Anthony Colombani, Directeur Global de la Communication, et Tanguy Moillard, Directeur de la Communication & Marque de Bouygues Telecom, décryptent les évolutions du marché télécom : des besoins numériques aux nouveaux codes de la création publicitaire. Entretien sans fil(tre).
Avec près de 70 millions de cartes SIM actives en France, est-il possible d’espérer une nouvelle croissance sur le marché de la téléphonie ?

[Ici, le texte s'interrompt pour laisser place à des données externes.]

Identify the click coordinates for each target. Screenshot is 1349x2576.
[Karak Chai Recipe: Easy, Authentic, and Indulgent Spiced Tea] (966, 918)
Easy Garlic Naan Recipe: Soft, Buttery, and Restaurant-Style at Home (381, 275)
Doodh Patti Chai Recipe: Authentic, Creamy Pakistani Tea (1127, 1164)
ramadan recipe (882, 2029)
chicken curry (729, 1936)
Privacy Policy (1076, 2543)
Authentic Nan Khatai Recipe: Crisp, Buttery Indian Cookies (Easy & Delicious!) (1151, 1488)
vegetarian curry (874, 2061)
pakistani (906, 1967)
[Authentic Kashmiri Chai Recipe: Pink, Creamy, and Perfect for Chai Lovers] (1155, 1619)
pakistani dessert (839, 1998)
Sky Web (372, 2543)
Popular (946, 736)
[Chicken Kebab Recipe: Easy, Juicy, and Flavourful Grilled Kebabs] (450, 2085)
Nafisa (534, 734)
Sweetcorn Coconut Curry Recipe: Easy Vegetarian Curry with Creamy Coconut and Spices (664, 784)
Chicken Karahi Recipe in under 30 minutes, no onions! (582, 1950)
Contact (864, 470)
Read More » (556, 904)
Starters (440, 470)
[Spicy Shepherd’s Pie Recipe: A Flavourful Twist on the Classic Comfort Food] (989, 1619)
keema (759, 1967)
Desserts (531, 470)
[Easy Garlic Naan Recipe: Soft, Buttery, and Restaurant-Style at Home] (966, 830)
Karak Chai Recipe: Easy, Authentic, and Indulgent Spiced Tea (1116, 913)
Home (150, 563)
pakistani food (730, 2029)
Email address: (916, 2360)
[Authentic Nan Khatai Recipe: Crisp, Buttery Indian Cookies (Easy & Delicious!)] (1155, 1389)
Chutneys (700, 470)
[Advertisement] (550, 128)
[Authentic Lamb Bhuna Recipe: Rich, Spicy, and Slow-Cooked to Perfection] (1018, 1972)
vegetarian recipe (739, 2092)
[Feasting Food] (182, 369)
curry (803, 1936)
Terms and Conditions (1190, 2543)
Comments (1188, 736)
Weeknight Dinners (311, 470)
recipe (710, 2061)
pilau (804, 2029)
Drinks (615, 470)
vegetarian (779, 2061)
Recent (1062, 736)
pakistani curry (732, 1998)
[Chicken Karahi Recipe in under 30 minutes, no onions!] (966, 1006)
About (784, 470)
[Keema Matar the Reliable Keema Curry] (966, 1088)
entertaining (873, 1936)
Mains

Anthony Colombani : La croissance nette du marché mobile s’est ralentie, en effet. Mais les opérateurs, eux, doivent continuer à grandir pour investir, innover et mieux servir leurs clients. Pour cela, chez Bouygues (n°1 du Wi-Fi en France – au score global nPerf issu du dernier baromètre WiFi 2023 des connexions Internet résidentielles en France métropolitaine depuis l’application nPerf avec des terminaux Android et IOS. Détails sur nPerf.com, ndlr) nous avons décidé de nous réinventer avec un nouveau plan stratégique, qui comprend le lancement de nouvelles offres, notamment dans le Fixe.
Vous faites allusion à votre offre B.iG destinée aux familles. Comment répond-elle à leurs besoins numériques et préoccupations actuelles ?
A.C : Absolument. B.iG est une proposition unique sur le marché. Elle associe une box et des forfaits mobiles à prix dégressif. Plus vous prenez de lignes et plus les prix unitaires diminuent. Mais, outre cette mécanique qui n’existe pas chez nos concurrents, nous réinventons également la notion de foyer puisqu’il n’est pas nécessaire d’habiter sous le même toit pour en bénéficier. En fait, B.iG est une réponse à deux besoins fondamentaux : faire des économies et gérer facilement toutes lignes de la famille, des grands-parents aux petits enfants.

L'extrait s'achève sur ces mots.